3. Güzel Kapı’ya gelmeden hemen önce sağ tarafta yer alan bir sütunun üzerinde 17. yüzyıla tarihlenen bir kitabe bulunuyor. Hz. Muhammed’in İstanbul’un fethini müjdeleyen Hadisi Şerifin yazılı olduğu bu kitabenin Türkçe ve İngilizce çevirisi hemen altındaki tabelada yer alıyor.
4. Ayasofya müzeyken Güzel Kapı çıkış kapısı olarak kullanıldığından ziyaretçilerin arkasında kalan ve gözden kaçan bu kitabe yeni düzenlemede göze çarpan ilk unsur olarak ziyaretçileri karşılıyor. Batı cephedeki arkeolojik buluntulardan çok farklı bir anlatıyla içeri giriyorum.

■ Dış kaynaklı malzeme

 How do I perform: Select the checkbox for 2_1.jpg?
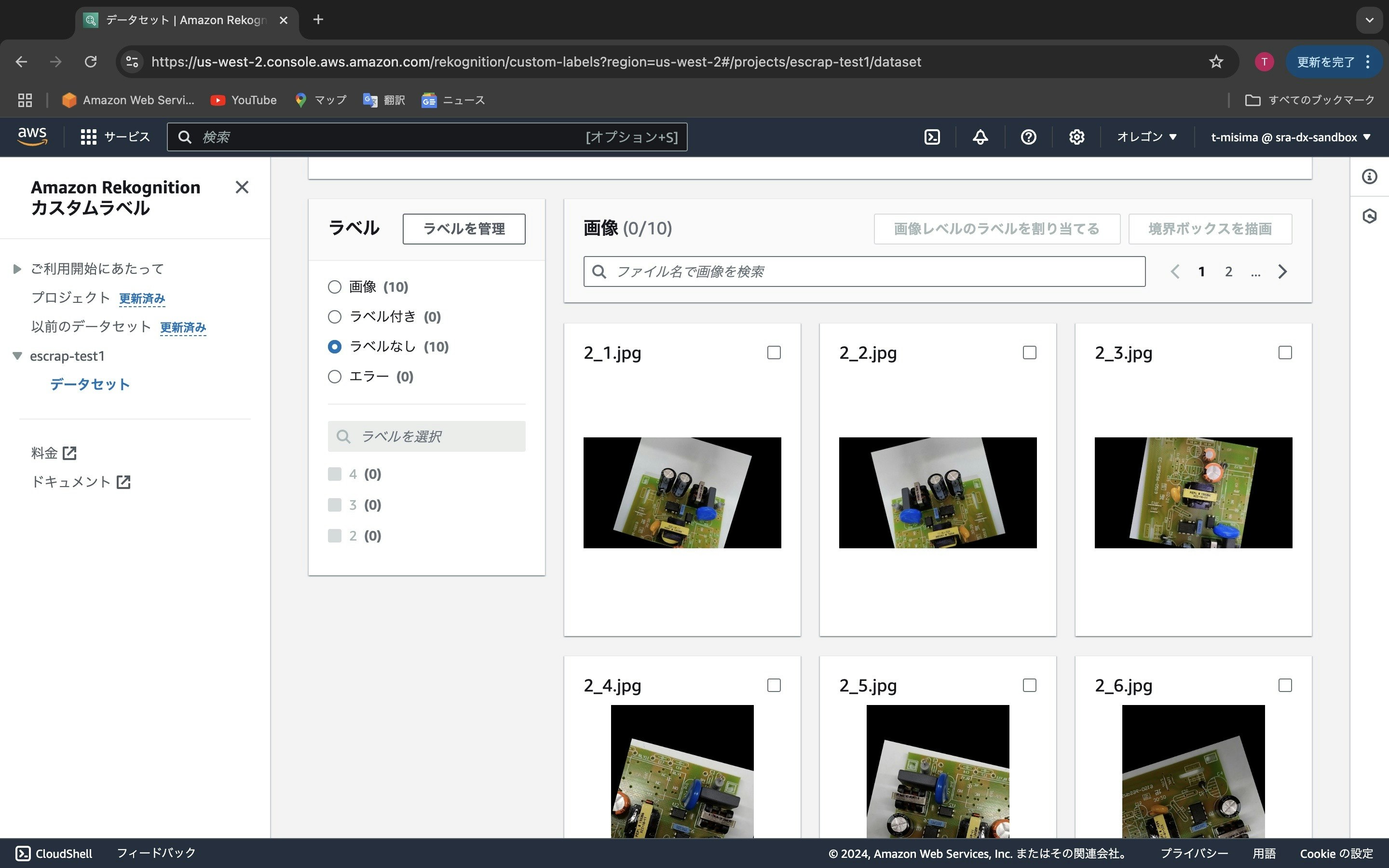774,353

5. Ayasofya’ya girdiğimde karşılaştığım ilk mozaik Güzel Kapı’nın üzerinde yer alan mozaik. Eskiden bu kapıdan çıkış yapılırken arkada kalan ve ziyaretçilerin fark etmesi için karşısına ayna konulan (ayna duruyor) bu mozaik kitabeden sonraki ikinci önemli nokta.
6. Fossati kardeşler tarafından 19. yüzyıldaki restorasyon çalışmaları sırasında ortaya çıkarılan bu mozaik panel 10. yüzyıla tarihleniyor. Sağda yer alan İmparator Konstantinos ve solda yer alan İmparator İustinianus ortadaki Meryem ve Çocuk Isa’ya sunularını takdim ediyorlar.
7. Konstantinos’un sunusu etrafını çevreleyen surları ile temsil edilen Konstantinopolis şehri. 11 Mayıs 330 yılında Konstantinos’un Nea Roma (Yeni Roma) olarak kurduğu ve Roma İmparatorluğu’nun yeni başkenti olarak ilan ettiği “Şehirlerin Kraliçesi” Konstantinopolis!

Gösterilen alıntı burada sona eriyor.